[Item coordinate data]
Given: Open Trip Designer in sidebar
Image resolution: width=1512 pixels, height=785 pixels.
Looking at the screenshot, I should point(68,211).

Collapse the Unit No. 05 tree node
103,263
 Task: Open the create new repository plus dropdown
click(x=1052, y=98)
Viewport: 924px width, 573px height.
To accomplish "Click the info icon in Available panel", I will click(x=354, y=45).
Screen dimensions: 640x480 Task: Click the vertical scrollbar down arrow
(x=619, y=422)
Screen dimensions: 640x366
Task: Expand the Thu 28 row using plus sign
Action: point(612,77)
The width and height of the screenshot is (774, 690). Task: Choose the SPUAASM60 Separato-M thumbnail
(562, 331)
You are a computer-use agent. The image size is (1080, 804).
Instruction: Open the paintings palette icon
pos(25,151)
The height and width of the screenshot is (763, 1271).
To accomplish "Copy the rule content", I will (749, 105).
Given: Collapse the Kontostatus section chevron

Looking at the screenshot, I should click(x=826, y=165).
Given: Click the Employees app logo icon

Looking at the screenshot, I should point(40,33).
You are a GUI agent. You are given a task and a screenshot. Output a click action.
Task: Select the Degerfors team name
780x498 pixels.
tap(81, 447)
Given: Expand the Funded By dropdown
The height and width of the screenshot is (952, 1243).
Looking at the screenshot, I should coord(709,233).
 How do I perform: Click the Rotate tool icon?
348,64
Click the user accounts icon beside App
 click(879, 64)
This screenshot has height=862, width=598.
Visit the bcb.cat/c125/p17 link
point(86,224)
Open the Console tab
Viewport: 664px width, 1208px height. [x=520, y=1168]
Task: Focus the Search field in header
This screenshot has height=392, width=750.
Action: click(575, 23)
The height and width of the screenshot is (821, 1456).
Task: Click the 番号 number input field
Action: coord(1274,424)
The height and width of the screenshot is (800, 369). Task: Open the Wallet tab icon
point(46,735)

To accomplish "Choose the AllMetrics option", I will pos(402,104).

■ REQUIREMENT ■
Can you render the records above as a JSON list of strings, one string per line and no blank lines?

■ FINAL ANSWER ■
[
  "Given: Open Trip Designer in sidebar",
  "Image resolution: width=1512 pixels, height=785 pixels.",
  "Looking at the screenshot, I should point(68,211).",
  "Collapse the Unit No. 05 tree node",
  "103,263",
  " Task: Open the create new repository plus dropdown",
  "click(x=1052, y=98)",
  "Viewport: 924px width, 573px height.",
  "To accomplish \"Click the info icon in Available panel\", I will click(x=354, y=45).",
  "Screen dimensions: 640x480 Task: Click the vertical scrollbar down arrow",
  "(x=619, y=422)",
  "Screen dimensions: 640x366",
  "Task: Expand the Thu 28 row using plus sign",
  "Action: point(612,77)",
  "The width and height of the screenshot is (774, 690). Task: Choose the SPUAASM60 Separato-M thumbnail",
  "(562, 331)",
  "You are a computer-use agent. The image size is (1080, 804).",
  "Instruction: Open the paintings palette icon",
  "pos(25,151)",
  "The height and width of the screenshot is (763, 1271).",
  "To accomplish \"Copy the rule content\", I will (749, 105).",
  "Given: Collapse the Kontostatus section chevron",
  "Looking at the screenshot, I should click(x=826, y=165).",
  "Given: Click the Employees app logo icon",
  "Looking at the screenshot, I should point(40,33).",
  "You are a GUI agent. You are given a task and a screenshot. Output a click action.",
  "Task: Select the Degerfors team name",
  "780x498 pixels.",
  "tap(81, 447)",
  "Given: Expand the Funded By dropdown",
  "The height and width of the screenshot is (952, 1243).",
  "Looking at the screenshot, I should coord(709,233).",
  " How do I perform: Click the Rotate tool icon?",
  "348,64",
  "Click the user accounts icon beside App",
  " click(879, 64)",
  "This screenshot has height=862, width=598.",
  "Visit the bcb.cat/c125/p17 link",
  "point(86,224)",
  "Open the Console tab",
  "Viewport: 664px width, 1208px height. [x=520, y=1168]",
  "Task: Focus the Search field in header",
  "This screenshot has height=392, width=750.",
  "Action: click(575, 23)",
  "The height and width of the screenshot is (821, 1456).",
  "Task: Click the 番号 number input field",
  "Action: coord(1274,424)",
  "The height and width of the screenshot is (800, 369). Task: Open the Wallet tab icon",
  "point(46,735)",
  "To accomplish \"Choose the AllMetrics option\", I will pos(402,104)."
]